> _What to do_: Everything from the line that holds "Task: Click the Qt row's empty middle area" through the end of the records below is to be transcribed exactly, except the pictures.

= = = =

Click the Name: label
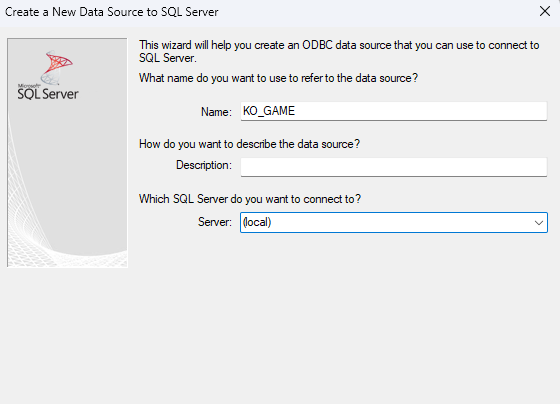[216, 112]
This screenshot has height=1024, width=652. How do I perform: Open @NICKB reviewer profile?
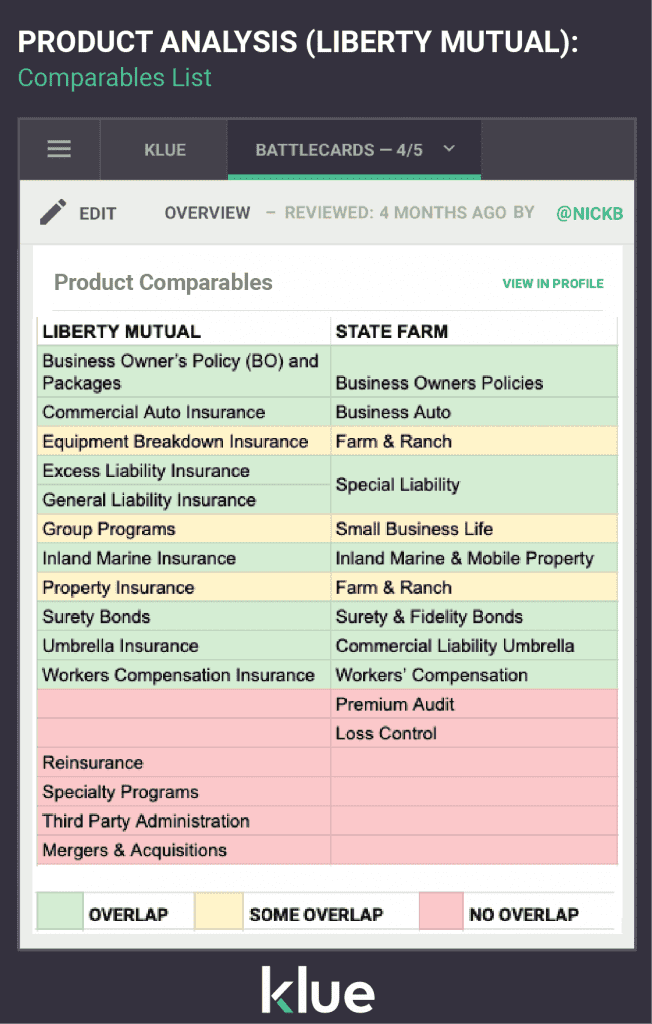pos(589,213)
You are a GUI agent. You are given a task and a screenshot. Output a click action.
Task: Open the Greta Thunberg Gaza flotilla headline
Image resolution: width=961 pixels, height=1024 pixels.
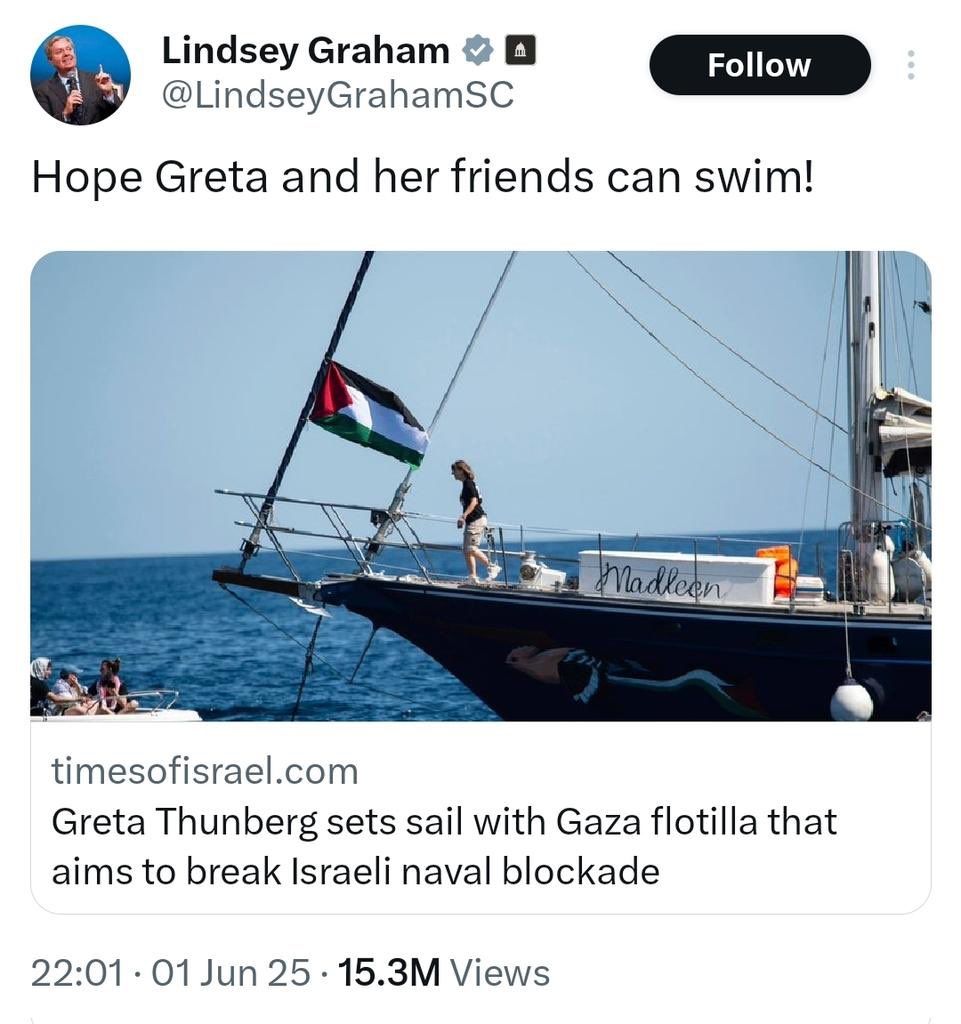[443, 846]
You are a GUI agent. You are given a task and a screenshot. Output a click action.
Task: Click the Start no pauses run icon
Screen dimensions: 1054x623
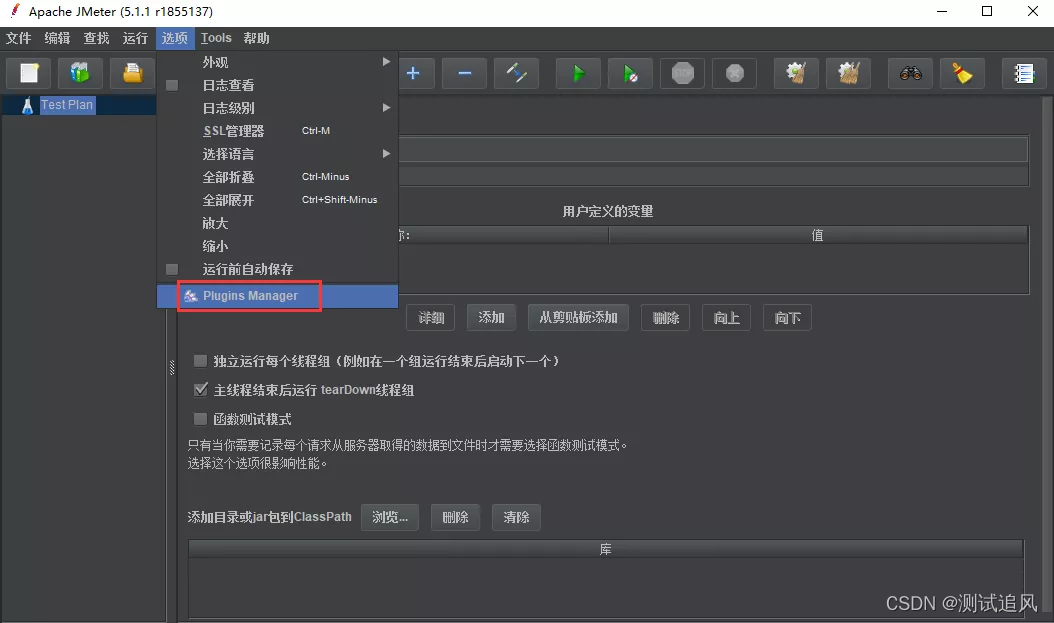pyautogui.click(x=630, y=73)
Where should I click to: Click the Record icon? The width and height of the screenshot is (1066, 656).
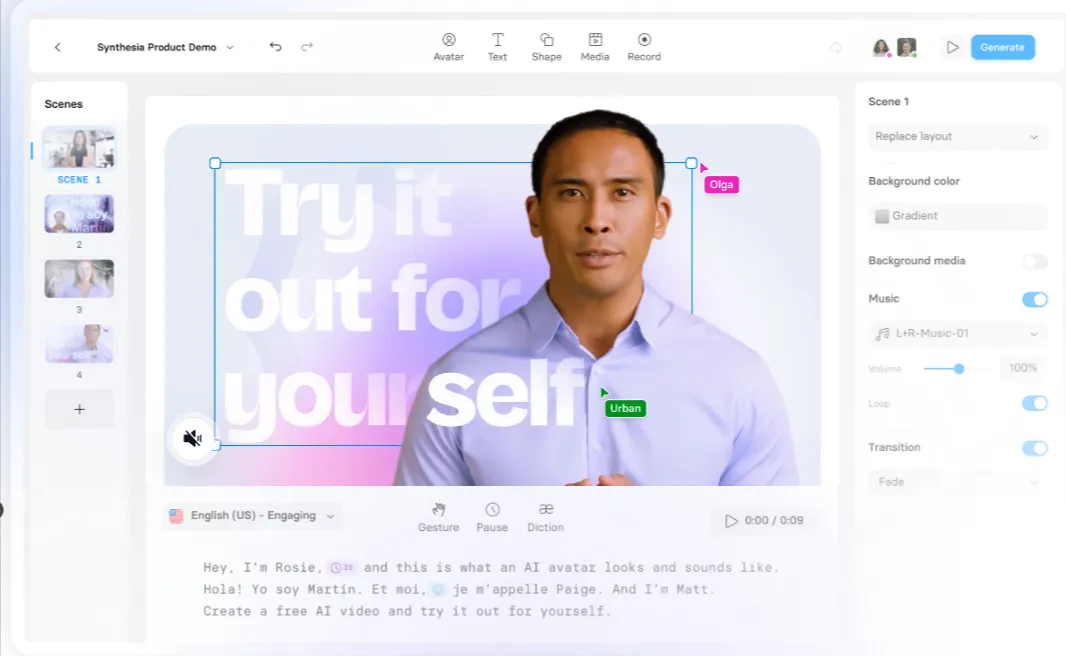(x=643, y=45)

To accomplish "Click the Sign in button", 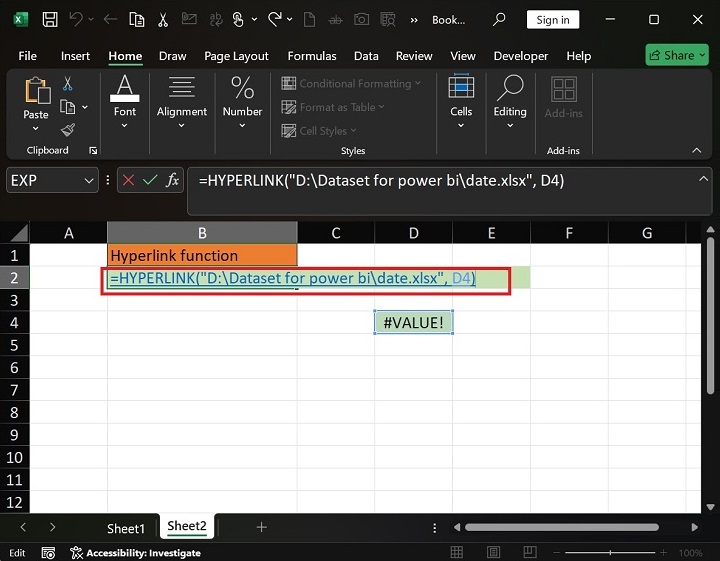I will [x=552, y=20].
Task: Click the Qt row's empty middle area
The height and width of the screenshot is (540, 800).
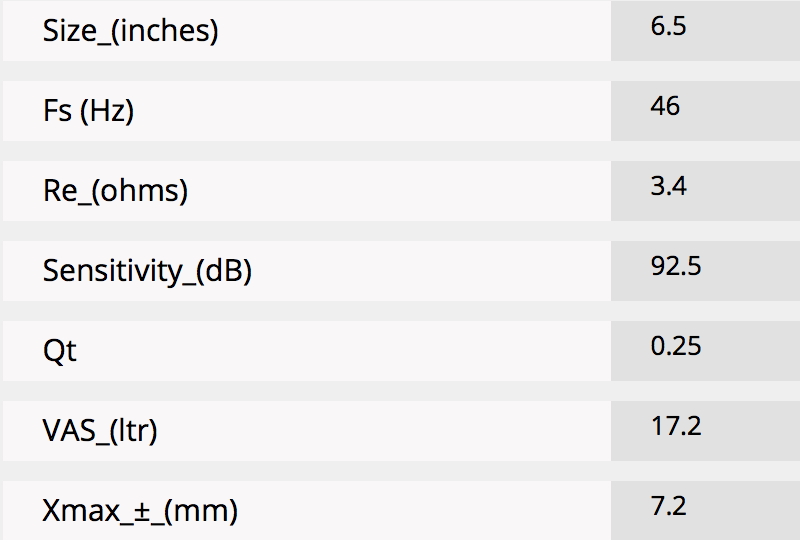Action: pyautogui.click(x=344, y=351)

= = = =

> _Task output_:
Task: Click the Qt row's empty middle area
The height and width of the screenshot is (540, 800).
Action: pyautogui.click(x=344, y=351)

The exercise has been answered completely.